Amrit was fast on way to recovery and Rhea often visited him along with Vishvas but no one knew about this at least mom was kept out of the secret. If anyone knew, it was her father. Vishvas was puzzled he wondered what was the secret until one day he dared to ask Rhea about it. At first, she hesitated but since he was more of her confidante than an attendant now she confided.

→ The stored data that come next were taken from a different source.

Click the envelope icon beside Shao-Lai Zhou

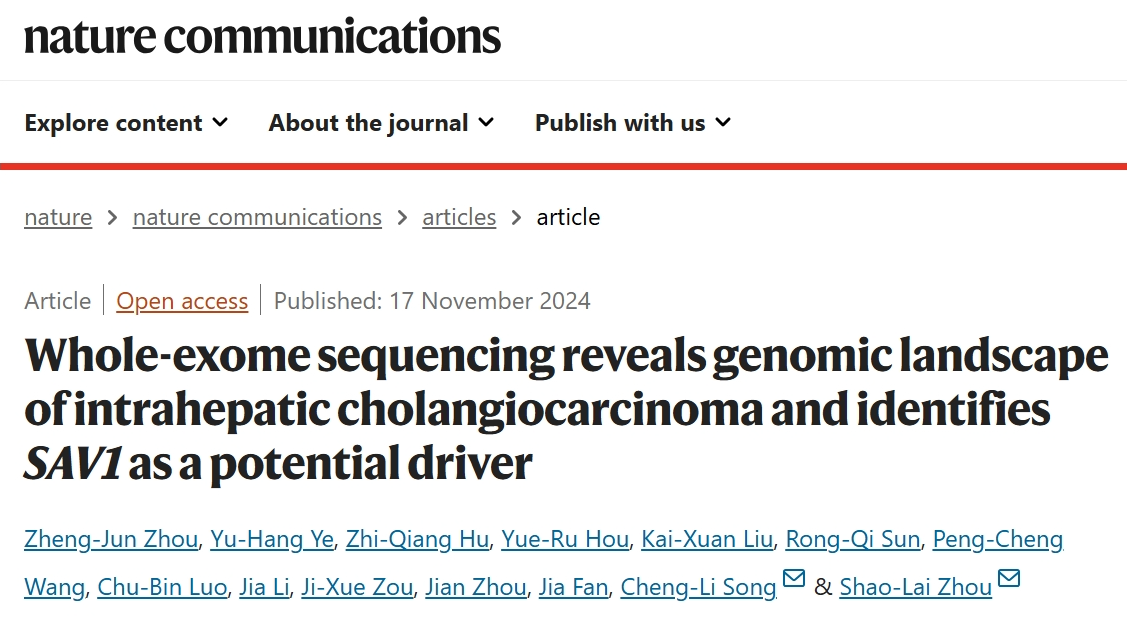1009,578
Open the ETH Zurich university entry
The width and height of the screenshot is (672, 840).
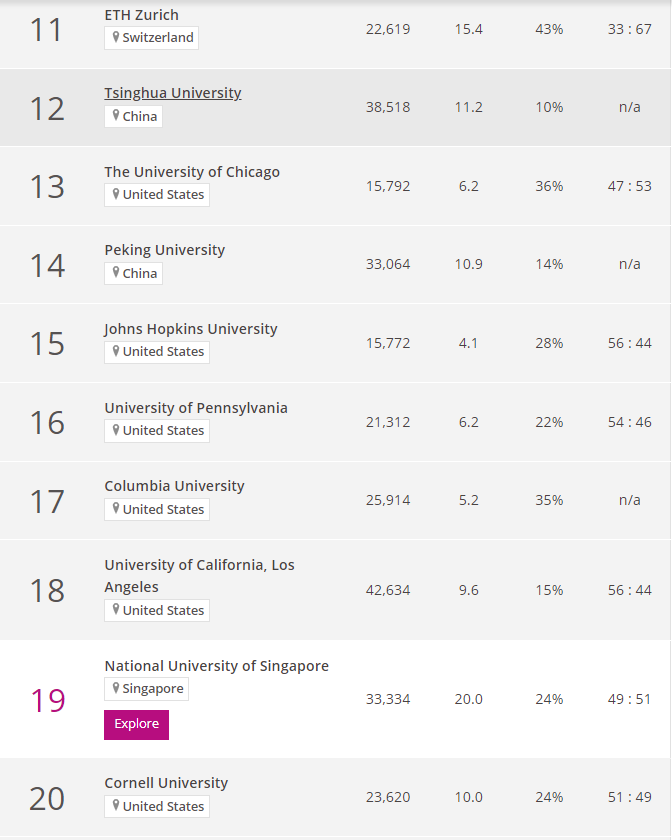[x=140, y=14]
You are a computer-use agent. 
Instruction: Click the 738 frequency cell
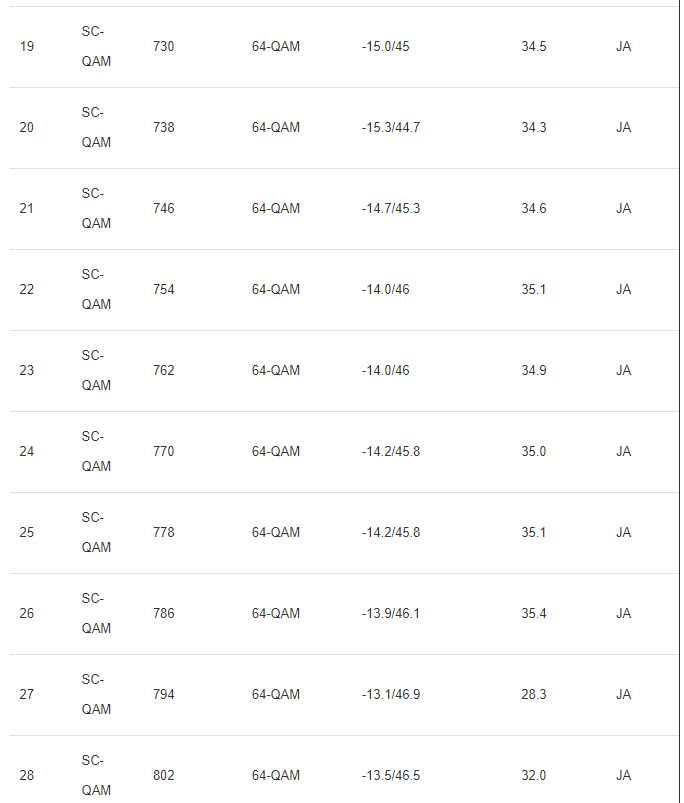163,128

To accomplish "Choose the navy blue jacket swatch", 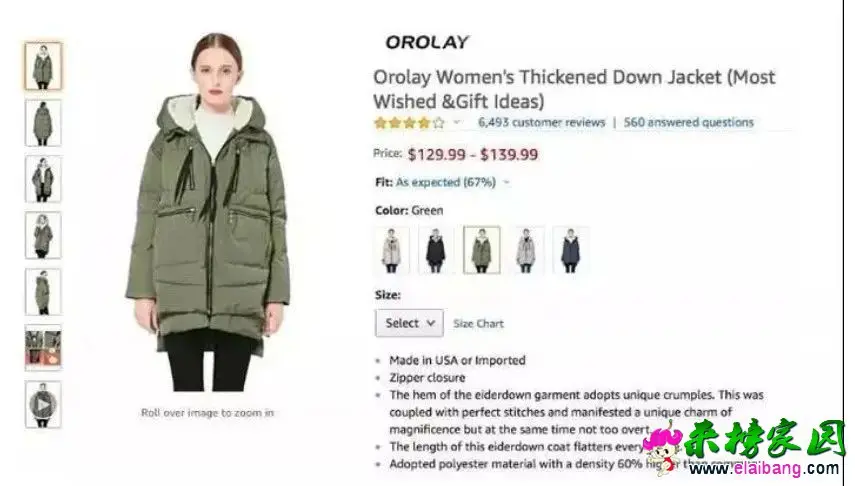I will (x=570, y=250).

“You know this is a hush thing. Don’t repeat what I am telling you. Amrit is my half-brother.” Even as she blurted out the truth, she felt Vishvas’ eyes staring at her. She continued…, “This is a secret dad and I share. Mom has no idea about it. Though she is my mother, she doesn’t care for me, which makes dad sad though he makes no mention of the fact. You see my mom suffers from some stupid complex for which she has undergone a sort of treatment for the malady but she remains all the same.  She is only interested in cards, kitty parties and adorning herself with diamonds to display her high status. She is just empty inside.” Suddenly Rhea realized she had spoken much and immediately sealed her lips. Vishvas made no comments. He seemed to be carried away into a remote world. Here he was struggling to  support his mother who had sacrificed her whole life for him and here was a mother who had no wish to take care of her own daughter and was oblivious of the fact she also had a son, albeit not her very own ! What an irony of fate.

They drove home in silence, dad was home and she passed over the message about Amrit. He was happy the boy was recovering fast. Now he decided that once he was discharged he would send him abroad for further studies and would be away from wary eyes. He gave a pat on her back and Rhea made an attempt to read something in her dad’s eyes but by then he had strutted off. Vishvas was in the kitchen preparing hot chocolate coffee for her and would later take it to her room. Ever since mom had snubbed her, she had retreated and avoided being with her during tea- time.

Days passed by, Amrit grew stronger and a few months later he had safely flown abroad to pursue his studies. Rhea missed him as the two shared many happy hours together. Now certain loneliness halted her life, her gaiety disappeared, she missed her half brother and time hung it seemed in mid air. The clock ticked ever so slowly that Rhea grew desperate. Her father sensed her loneliness and began to take her for drives to pacify her loneliness, yet the pain did not subside.  Despite the outings Rhea struck a deeper friendship with Vishvas of which her father was quite unaware and of course, her mother had no interest in her life except for her own kitty parties.

As time flew, Rhea withdrew into a shell. Her father worried about her welfare but the pain did not subside. Her mother failed to notice anything wrong until one day she fainted, and was rushed to the hospital. The unfathomable secret was discreetly revealed to her father… Rhea was carrying….

Stunned, the mighty tycoon could hardly believe his ears and almost collapsed with shame. He faltered…

The news was confirmed. There was nothing he could do about it, except to take Rhea into his confidence and delve into her secret love life….

Too late Vishwas had disappeared, faded and melted into the oceanic crowd.